National Review ^ | 12/04/2018 | Michael Tanner

Posted on 12/05/2018 9:05:41 AM PST by SeekAndFind

Why are people poor? Conservatives and liberals offer very different explanations.

Conservatives point to a “culture of poverty” and suggest that much deprivation is the result of flawed choices and behavior by the poor themselves. They point to a strong correlation between poverty and a failure to follow the so-called “success sequence”: finish school, get a job, get married, and only then have children. Relatively few people who do those things end up in poverty.

Liberals, on the other hand, say that that is all very well, but choices are always constrained by the circumstances in which people live. Therefore, conservatives are wrong to discount structural factors, such as racism, gender-based discrimination, and economic dislocation, that can help shape people’s choices.

There is truth to both explanations. One can’t strip the poor of agency by treating them as if they were little more than chaff blown by the wind, with no responsibility for their choices. But neither should we ignore the context in which those decisions are made. For all the progress we have made, not everyone starts with an equal opportunity.

However, in my new book, The Inclusive Economy: How to Bring Wealth America’s Poor (available this Friday, December 7), I offer a third explanation: Too often, government policies help make or keep people poor. Rather than having another sterile debate over whether this program should be increased by $X billion or that program should be cut by $Y billion, we should strive for fundamental reform of those areas of government that most harm the poor:

Criminal Justice: Scholars at Vanderbilt University have estimated that overcriminalization and the bias against the poor and people of color in our criminal-justice system have increased poverty rates by as much as 20 percent. Another study found that a family’s probability of being poor is 40 percent greater if the father is imprisoned. Given that 5 million children have an imprisoned parent, that is an enormous contributor to poverty in America.

As President Obama’s Council of Economic Advisers pointed out in 2016:

Having a criminal record or history of incarceration is a barrier to success in the labor market, and limited employment or depressed wages can stifle an individual’s ability to become self-sufficient. . . . Further, criminal sanctions create financial and emotional stresses that destabilize marriages and have adverse consequences for children.

In addition, conservatives who warn about the dangers of nonmarital births should take note of research by Harvard’s William Julius Wilson, who points out that nearly 1.5 million young African-American men have been rendered largely unmarriageable because of their involvement with the criminal-justice system. This has inevitably led to an increase in childbearing outside marriage.

Education: Numerous studies show that educational achievement is a key determinant of financial success. At the same time, government-run schools are doing an increasingly bad job of educating children, especially children who grow up in poverty. Schools attended mostly by children living in poverty tend to produce weaker educational outcomes than do schools attended by more-affluent students. This has continued despite massive increases in spending on public schools. Yet poor families are often left with little alternative to these failing government schools. Indeed, in several states, it is illegal to send your child to a public school outside your assigned district.
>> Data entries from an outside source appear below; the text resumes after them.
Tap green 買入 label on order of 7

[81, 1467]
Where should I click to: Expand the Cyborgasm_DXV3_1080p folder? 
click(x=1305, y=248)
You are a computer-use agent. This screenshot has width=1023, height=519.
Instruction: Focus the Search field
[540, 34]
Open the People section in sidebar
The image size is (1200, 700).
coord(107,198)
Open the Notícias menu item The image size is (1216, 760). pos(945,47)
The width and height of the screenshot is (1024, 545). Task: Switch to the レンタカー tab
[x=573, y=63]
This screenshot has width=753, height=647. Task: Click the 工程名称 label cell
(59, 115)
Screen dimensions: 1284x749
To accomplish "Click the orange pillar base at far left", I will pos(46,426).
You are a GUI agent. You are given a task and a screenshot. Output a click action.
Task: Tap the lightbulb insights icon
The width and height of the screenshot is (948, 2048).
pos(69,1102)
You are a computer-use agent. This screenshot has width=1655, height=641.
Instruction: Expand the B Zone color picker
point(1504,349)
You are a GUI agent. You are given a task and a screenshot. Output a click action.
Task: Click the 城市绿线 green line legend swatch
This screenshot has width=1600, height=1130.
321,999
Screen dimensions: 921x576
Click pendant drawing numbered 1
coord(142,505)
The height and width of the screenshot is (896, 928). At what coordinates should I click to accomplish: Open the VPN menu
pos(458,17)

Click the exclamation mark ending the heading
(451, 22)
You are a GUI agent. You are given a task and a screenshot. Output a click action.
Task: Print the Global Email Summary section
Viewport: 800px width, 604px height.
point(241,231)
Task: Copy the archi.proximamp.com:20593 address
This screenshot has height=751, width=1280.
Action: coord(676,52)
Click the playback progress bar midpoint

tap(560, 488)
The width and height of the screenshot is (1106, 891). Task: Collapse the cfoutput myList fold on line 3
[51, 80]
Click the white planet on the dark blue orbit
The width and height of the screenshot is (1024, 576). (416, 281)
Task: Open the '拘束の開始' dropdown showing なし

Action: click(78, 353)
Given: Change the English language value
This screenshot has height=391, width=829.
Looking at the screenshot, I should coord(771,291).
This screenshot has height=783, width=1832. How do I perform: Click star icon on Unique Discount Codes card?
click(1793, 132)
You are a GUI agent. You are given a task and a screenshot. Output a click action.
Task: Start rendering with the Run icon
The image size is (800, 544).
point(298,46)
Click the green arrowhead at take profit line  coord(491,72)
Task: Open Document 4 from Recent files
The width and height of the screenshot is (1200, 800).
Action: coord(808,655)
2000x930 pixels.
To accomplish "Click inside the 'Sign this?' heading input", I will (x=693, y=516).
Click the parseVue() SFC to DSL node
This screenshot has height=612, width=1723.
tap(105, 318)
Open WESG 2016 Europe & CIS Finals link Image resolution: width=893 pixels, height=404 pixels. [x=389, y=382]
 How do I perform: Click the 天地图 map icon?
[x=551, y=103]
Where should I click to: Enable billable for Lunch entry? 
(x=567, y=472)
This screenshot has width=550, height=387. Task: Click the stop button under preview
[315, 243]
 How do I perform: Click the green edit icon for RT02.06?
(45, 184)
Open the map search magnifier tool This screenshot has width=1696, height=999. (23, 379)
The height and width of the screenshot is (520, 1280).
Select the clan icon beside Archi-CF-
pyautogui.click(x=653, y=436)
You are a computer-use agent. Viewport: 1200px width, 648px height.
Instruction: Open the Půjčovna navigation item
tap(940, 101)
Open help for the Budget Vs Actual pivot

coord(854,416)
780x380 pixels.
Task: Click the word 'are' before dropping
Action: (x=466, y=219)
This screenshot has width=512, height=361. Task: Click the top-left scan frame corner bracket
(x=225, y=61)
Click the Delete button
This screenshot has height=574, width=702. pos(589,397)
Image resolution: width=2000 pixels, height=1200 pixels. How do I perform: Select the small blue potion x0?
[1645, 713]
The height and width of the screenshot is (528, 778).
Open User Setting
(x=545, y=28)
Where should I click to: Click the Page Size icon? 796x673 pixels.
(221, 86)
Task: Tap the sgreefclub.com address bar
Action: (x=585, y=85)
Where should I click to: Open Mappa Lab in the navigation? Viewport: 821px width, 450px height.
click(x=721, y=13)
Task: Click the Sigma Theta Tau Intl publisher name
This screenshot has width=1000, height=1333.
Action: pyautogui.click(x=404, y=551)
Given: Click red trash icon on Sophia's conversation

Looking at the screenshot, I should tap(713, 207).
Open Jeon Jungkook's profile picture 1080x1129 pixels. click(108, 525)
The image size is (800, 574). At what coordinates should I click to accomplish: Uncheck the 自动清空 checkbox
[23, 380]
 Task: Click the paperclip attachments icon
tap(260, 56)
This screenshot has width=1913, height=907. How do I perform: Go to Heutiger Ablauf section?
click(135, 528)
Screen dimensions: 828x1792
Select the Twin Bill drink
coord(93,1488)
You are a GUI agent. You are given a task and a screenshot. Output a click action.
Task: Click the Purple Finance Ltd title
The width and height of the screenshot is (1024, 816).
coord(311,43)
Housing Policy: Government policies, from trade barriers to taxes, can increase the cost of living for those already struggling. One of the worst areas is housing policy. Rent can eat up a disproportionate share of the poor’s income, yet government zoning and land-use policies can add as much as 40 percent to the cost of housing in some cities. In places such as New York City and San Francisco, the zoning cost is even higher, at 50 percent or more.

And these regulations don’t merely increase the cost of rent; they effectively lock the poor out of areas with more jobs or better schools. Historically, zoning laws were often explicitly designed to perpetuate racial segregation. They still have that impact today.

Savings: The route out of poverty runs through savings, not consumption. Yet too many government policies are perversely designed in ways that discourage saving. The more forward-looking a poor person is — the more he delays immediate gratification in favor of long-term investment — the more government works against him.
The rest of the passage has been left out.